5. No caso dos autos, não há obrigação de a parte impetrante devolver os valores que recebeu de forma indevida, porquanto, em princípio, tem-se presente a sua boa-fé quanto ao recebimento do auxílio-acidente, consoante decidiu o Superior Tribunal de Justiça: “Com relação aos pagamentos indevidos aos segurados decorrentes de erro administrativo (material ou operacional), não embasado em interpretação errônea ou equivocada da lei pela Administração, são repetíveis, sendo legítimo o desconto no percentual de até 30% (trinta por cento) de valor do benefício pago ao segurado/beneficiário, ressalvada a hipótese em que o segurado, diante do caso concreto, comprova sua boa-fé objetiva, sobretudo com demonstração de que não lhe era possível constatar o pagamento indevido.” (Tema 979, REsp 1381734/RN, Rel. Ministro BENEDITO GONÇALVES, PRIMEIRA SEÇÃO, julgado em 10/03/2021, DJe 23/04/2021).

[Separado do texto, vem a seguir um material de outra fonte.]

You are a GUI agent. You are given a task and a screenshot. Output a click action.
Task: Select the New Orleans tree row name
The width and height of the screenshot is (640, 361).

6. Precedentes deste Tribunal declinados no voto: EDAC 1001502-98.2019.4.01.9999, DESEMBARGADOR FEDERAL JAMIL ROSA DE JESUS OLIVEIRA, TRF1 – PRIMEIRA TURMA, PJe 02/03/2021 PAG.; AC 1022154-05.2020.4.01.9999, DESEMBARGADORA FEDERAL GILDA SIGMARINGA SEIXAS, TRF1 – PRIMEIRA TURMA, PJe 17/11/2020 PAG.
7. Remessa necessária provida para reformar a sentença no que se refere ao restabelecimento do pagamento do benefício de auxílio-acidente, denegando a segurança quanto ao ponto, afastando-se, todavia, a obrigação de devolução (ressarcimento) dos valores indevidamente recebidos em razão desse benefício.
Com essas considerações, o Colegiado dou provimento à remessa oficial, reformando a sentença, nos termos do voto do relator.